To be blunt, each candidate now vying for the Democratic nomination has demonstrated levels of intelligence and thoughtfulness refreshing to anyone who thirsted for some shred of political acumen during these seven long years of Bush rule. The candidates have all expressed some good ideas, and frankly, there are sometimes more similarities to their policies, voting records, and campaign promises than there are differences.
"Change" has become the rallying cry raised by each of the candidates. And while I'm starved for it, I want even more. I want great leadership. And that is where Barack Obama comes in.
Politics is about policy, yes, but it's also about symbolism. Obama has come to symbolize what is possible for our nation if we're willing to reach for it. His campaign banner reads: "Change we can believe in!" He asks us to believe not just in his ability to bring about real change; he asks us to believe in ours. The people's response? A historic shake-up; white, rural voters in record numbers delivered a sweep in Iowa, a tie for delegates in New Hampshire, and a delegate win in Nevada. They dared to hope, and so should we.

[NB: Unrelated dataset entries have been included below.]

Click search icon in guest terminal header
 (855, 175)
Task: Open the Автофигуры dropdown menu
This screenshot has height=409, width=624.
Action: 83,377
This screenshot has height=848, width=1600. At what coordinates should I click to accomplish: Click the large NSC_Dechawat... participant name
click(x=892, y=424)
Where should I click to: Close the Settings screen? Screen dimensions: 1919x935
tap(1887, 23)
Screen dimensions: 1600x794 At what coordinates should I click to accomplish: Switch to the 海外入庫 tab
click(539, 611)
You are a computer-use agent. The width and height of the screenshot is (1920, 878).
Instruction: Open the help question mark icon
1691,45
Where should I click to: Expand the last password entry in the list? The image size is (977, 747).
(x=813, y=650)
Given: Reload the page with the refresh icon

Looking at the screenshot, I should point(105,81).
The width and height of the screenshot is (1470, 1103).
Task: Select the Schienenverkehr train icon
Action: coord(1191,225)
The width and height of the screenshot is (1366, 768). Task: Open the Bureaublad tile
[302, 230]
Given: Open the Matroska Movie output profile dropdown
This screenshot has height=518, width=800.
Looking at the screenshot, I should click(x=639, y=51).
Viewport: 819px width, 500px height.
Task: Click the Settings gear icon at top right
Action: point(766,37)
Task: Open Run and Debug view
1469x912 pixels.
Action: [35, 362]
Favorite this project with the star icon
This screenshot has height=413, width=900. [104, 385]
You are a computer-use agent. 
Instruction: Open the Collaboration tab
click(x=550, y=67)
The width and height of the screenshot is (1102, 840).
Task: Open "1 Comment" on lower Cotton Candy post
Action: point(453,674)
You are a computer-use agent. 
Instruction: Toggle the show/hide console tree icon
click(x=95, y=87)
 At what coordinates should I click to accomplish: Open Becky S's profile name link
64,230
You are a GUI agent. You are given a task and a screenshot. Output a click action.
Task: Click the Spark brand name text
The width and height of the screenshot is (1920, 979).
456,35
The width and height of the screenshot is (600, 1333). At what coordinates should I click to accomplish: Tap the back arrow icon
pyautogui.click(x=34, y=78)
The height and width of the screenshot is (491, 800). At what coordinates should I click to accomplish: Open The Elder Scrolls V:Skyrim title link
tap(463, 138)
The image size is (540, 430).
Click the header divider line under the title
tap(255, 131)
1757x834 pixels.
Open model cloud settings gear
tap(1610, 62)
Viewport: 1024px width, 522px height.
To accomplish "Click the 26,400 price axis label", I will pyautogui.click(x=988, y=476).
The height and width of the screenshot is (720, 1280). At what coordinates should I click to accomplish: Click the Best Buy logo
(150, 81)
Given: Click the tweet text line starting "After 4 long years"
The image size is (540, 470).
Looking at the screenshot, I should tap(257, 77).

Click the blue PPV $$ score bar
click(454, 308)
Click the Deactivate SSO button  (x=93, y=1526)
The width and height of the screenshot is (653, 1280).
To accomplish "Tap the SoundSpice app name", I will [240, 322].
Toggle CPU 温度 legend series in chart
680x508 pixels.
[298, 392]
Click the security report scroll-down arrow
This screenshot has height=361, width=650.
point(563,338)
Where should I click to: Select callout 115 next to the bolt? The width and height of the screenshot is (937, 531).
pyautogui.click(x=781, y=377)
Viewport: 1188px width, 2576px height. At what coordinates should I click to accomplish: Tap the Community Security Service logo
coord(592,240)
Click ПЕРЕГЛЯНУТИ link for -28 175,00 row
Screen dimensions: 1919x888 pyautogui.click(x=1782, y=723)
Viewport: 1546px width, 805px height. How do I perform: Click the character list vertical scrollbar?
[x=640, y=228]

Consider the message we can send. For two destructive terms our nation has been brazenly governed in a manner that reinforced, time and again, the very worst of the negative stereotypes that the world has about the United States. Our reputation in the international community is in tatters. Electing Obama would send a message to the world that couldn't be more timely; we choose interconnectedness over division; we choose diplomacy over brute force; we choose hope over despair.
This is a defining moment. Let us send our message loud and clear.
Blaine County's Democratic caucus is Feb. 5 at the Community Campus (Old Hailey High School). Anyone not inside by 7 p.m. cannot participate.